Novembro.  E as velas já se acendem nos altares e ora-se aos mortos e aos que renascem. Fala-se das brumas e do véu fino entre os mundos, transparente e permeável, que me leva a visitar a minha avó e o meu pai e pelo caminho, ver tantos pais e avós e mães de outros - alguns, esquecidos, outros ainda carpidos em rostos mortos de corpos vivos.

 

Foto de Egidio Santos

Os filhos, procuram as mães que permanecem do lado de cá do véu fino e transparente. As mães, de rostos mortos e máquina cardíaca que insiste em não se desligar, já não procuram nada a não ser o conforto da morte. Há mãos pousadas sobre os ombros desses que continuam vivos.

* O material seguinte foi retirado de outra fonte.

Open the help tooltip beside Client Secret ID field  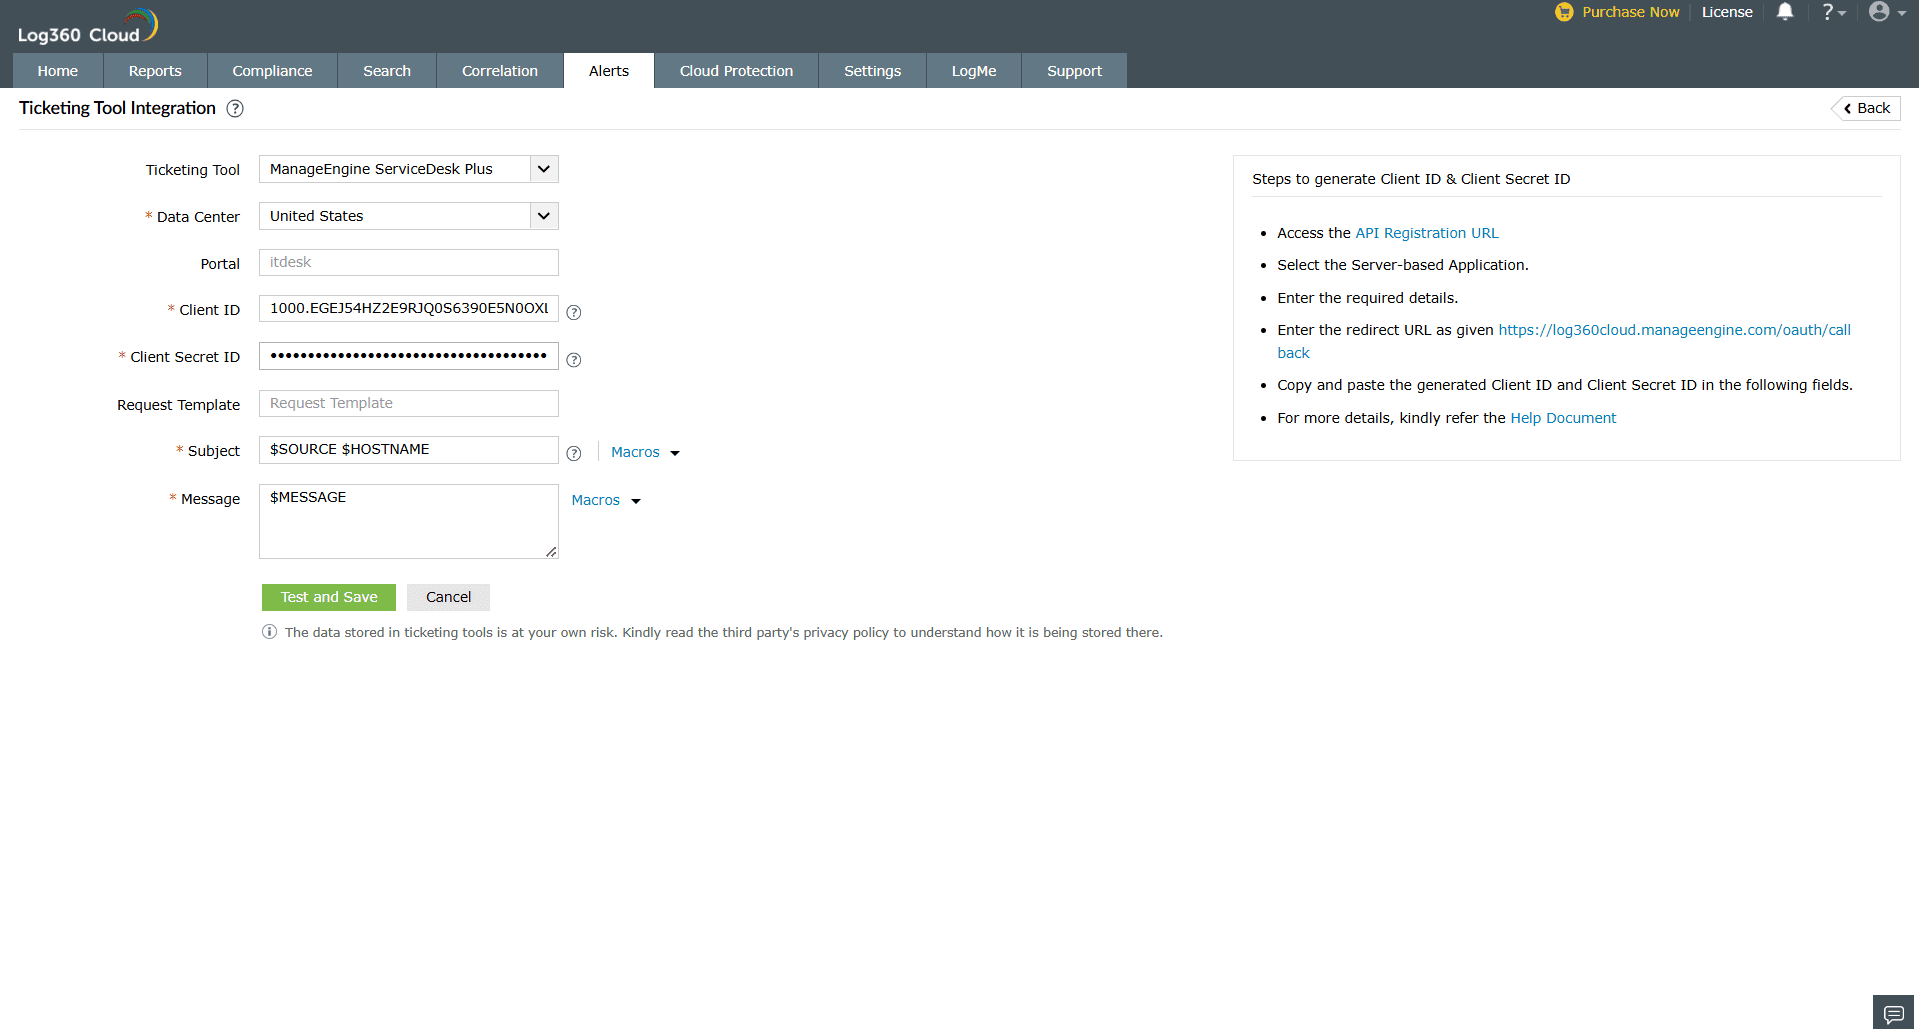click(573, 360)
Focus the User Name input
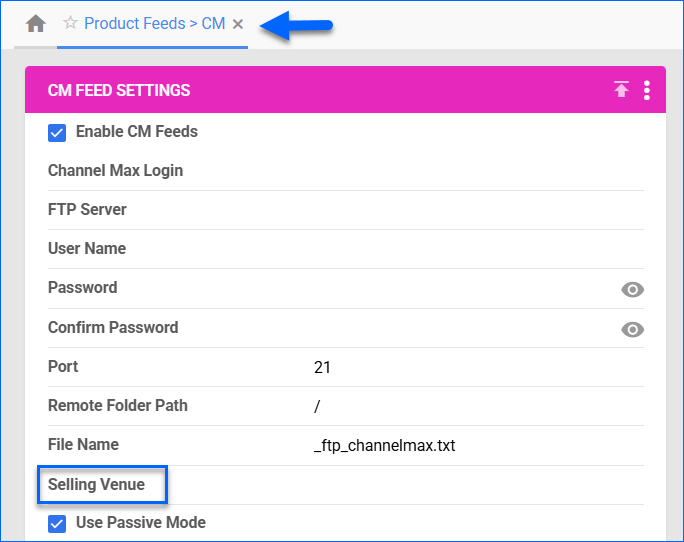This screenshot has width=684, height=542. (470, 249)
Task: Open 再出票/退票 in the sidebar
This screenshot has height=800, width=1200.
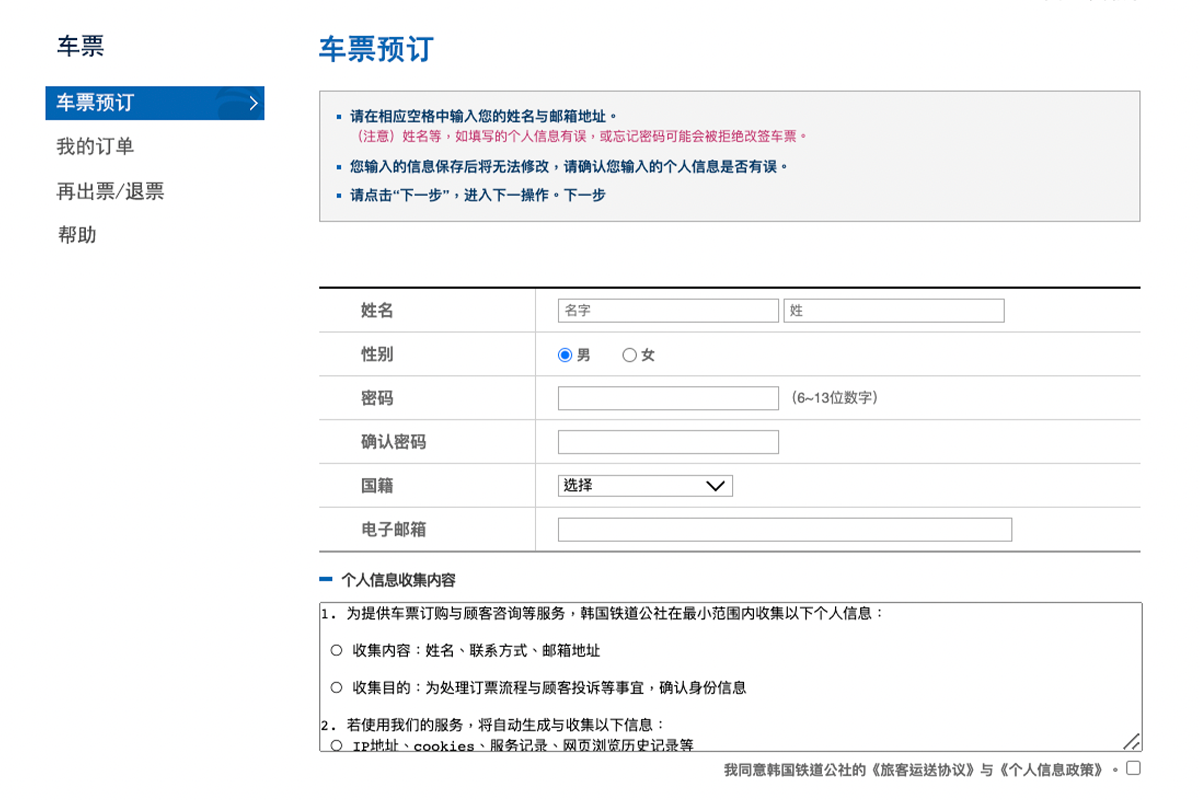Action: [108, 190]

Permanecem lá em silêncio, porque não há palavras nem expressões efusivas que salvem um corpo livre da alma. 
Na porta do véu, as mães habitam transparentes. 
Os pais com um pé no corpo e outro no lado de lá do véu. Silenciosos nessa dor que não é menor, não: É apenas uma dor amarrada, escondida, dentro de uma armadura de pedra que imortalizou a expressão antes da perda. É essa armadura de pedra que os mantêm presos ao lado de cá. 
As mães não conseguem, mas eles precisam disso, e de que essa armadura prenda a mão da mãe com tanta força que lhe quebra os ossos insensíveis à dor. 
A Mãe não quer sentir nada. A Mãe quer ir. 
O Pai, o Pai sabe que não a pode perder a ela também e luta com a sua armadura bravia por fazer a cumprir a vida e a morte segundo o destino divino. 
A mãe, já não acredita em Deus. 

As velas acendem-se nos altares e nas campas em Novembro. À noite é possível aos mais atentos sensores humanos ver a aura desse véu. E, os que a identificam, também a atravessam. Emprestam o seu corpo à terra e levam a alma a passar a fronteira e por instantes percebem que a dor e o amor e a felicidade são a língua transfronteiriça. 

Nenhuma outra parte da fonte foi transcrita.